Characterization of reference gene expression in tung tree (Vernicia fordii)

Abstract

Tung oil from tung tree (Vernicia fordii) is widely used as a drying ingredient in paints, varnishes, and other coatings and finishes. Recent research has focused on the understanding of the biosynthesis of oil in tung trees. Many oil biosynthetic genes have been identified in tung tree but little is known about the expression patterns of the genes in tung seeds. Quantitative real-time-PCR (qPCR) assays are widely used for gene expression analysis.
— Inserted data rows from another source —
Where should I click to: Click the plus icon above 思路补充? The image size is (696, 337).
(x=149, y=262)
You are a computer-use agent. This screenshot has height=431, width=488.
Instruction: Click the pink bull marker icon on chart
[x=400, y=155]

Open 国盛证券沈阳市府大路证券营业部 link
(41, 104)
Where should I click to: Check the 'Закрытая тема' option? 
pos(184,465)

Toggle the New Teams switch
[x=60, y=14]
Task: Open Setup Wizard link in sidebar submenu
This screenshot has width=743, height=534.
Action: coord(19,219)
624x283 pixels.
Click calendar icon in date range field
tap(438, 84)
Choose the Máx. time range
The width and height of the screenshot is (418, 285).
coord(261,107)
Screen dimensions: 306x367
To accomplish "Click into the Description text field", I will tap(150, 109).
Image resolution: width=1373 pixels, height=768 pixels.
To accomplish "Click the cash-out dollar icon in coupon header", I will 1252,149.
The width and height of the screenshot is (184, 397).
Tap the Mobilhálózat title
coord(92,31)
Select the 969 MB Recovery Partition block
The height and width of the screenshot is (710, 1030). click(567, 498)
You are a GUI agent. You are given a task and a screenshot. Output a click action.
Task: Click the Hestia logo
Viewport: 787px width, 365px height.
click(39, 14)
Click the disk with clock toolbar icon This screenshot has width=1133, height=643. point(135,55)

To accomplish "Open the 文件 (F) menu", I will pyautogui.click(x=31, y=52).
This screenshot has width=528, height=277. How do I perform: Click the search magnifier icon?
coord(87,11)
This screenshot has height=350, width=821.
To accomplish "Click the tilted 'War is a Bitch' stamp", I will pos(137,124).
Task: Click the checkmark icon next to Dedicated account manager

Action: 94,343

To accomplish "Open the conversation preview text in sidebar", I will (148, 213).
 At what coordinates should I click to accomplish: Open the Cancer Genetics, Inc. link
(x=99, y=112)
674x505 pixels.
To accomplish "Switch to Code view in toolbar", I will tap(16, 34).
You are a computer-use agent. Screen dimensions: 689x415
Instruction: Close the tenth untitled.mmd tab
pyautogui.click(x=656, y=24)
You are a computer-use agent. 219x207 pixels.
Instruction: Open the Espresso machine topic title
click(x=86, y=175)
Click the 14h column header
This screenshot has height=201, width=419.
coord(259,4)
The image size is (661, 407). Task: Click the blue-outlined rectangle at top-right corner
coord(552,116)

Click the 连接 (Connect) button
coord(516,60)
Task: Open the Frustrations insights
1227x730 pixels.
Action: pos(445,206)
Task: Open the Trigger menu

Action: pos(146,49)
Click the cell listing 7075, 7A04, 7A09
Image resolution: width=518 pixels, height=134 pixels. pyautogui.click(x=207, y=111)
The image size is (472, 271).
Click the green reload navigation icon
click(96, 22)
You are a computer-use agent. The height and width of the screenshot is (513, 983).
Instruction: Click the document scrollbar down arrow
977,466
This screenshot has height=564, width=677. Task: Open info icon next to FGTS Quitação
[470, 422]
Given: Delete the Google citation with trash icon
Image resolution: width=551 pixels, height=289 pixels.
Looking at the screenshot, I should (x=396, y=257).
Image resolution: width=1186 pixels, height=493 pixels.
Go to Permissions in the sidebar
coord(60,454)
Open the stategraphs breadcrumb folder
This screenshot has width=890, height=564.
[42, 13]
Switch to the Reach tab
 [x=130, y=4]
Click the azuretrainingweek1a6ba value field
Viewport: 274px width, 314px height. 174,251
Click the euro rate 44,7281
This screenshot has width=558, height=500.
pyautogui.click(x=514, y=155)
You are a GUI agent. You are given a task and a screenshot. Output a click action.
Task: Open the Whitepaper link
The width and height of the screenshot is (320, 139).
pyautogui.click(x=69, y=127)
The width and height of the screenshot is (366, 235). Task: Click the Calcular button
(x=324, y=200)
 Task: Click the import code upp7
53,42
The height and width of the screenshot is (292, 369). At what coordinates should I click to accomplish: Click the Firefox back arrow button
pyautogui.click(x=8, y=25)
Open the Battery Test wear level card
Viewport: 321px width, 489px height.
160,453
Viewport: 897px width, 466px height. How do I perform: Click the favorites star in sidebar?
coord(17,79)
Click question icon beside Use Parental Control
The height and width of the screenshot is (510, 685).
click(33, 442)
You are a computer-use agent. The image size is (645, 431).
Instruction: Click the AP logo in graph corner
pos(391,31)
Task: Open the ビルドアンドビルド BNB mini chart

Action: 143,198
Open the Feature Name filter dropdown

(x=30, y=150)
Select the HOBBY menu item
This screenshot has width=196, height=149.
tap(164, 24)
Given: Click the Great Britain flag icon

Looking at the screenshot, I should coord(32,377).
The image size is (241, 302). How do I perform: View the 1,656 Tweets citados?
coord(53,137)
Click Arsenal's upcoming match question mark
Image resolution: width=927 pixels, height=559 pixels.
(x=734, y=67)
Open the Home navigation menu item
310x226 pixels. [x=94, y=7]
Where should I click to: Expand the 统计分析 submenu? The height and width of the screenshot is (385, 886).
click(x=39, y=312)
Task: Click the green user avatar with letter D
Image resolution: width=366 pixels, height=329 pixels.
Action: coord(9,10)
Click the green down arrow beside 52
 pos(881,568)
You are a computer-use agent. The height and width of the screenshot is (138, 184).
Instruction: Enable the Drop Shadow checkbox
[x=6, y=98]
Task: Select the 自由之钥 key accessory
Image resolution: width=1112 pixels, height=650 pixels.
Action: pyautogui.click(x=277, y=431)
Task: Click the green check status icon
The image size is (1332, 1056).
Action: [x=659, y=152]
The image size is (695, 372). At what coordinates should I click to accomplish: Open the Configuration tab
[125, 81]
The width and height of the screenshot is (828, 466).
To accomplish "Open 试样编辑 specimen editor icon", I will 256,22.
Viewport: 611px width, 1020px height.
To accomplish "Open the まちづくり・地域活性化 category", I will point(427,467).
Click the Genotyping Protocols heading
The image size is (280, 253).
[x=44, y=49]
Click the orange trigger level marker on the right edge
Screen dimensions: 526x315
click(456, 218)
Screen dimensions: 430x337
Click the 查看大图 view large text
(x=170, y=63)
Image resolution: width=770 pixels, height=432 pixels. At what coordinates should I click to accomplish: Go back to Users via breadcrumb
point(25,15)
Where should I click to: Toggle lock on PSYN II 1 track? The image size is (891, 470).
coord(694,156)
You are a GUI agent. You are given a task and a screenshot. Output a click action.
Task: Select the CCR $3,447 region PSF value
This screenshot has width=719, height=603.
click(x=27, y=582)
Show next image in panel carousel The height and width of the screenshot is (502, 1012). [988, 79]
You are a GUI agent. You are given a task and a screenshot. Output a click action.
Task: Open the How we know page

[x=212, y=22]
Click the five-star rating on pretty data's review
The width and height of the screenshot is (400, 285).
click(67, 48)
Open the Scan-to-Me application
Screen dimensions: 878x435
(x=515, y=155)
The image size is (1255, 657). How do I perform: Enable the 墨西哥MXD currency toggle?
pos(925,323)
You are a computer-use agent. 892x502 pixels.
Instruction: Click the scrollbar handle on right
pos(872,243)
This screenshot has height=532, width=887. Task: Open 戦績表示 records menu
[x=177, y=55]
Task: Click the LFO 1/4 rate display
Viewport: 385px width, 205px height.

One crucial task of qPCR assay design is to select stably expressed internal reference genes for data analysis. The objective of this study was to characterize the expression of potential reference genes in the tung tree to provide a sound basis for reliable and reproducible qPCR results. The expression of tung 60s ribosome protein L19 (Rpl19b), glyceraldehyde 3 phosphate dehydrogenase (Gapdh) and ubiquitin protein ligase (Ubl) was examined by TaqMan and SYBR Green qPCR using RNA from three trees, three tissues (seeds, leaves and flowers) and 11 time events of developing seeds. The variations of the three mRNA levels were compared between two RNA extraction methods, two cDNA preparations, and the same or different PCR plates. Overall results demonstrated that Rpl19b was the most stably expressed gene, followed closely by Ubl, and Gapdh was the worst among the three genes under optimized qPCR assay conditions. These results suggest that Rpl19b and Ubl are preferable reference genes for both TaqMan and SYBR Green qPCR assays. The development of these reference genes for quantitative gene expression analyses in tung trees should facilitate identifying target genes for genetic engineering industrial oils in oilseed crops.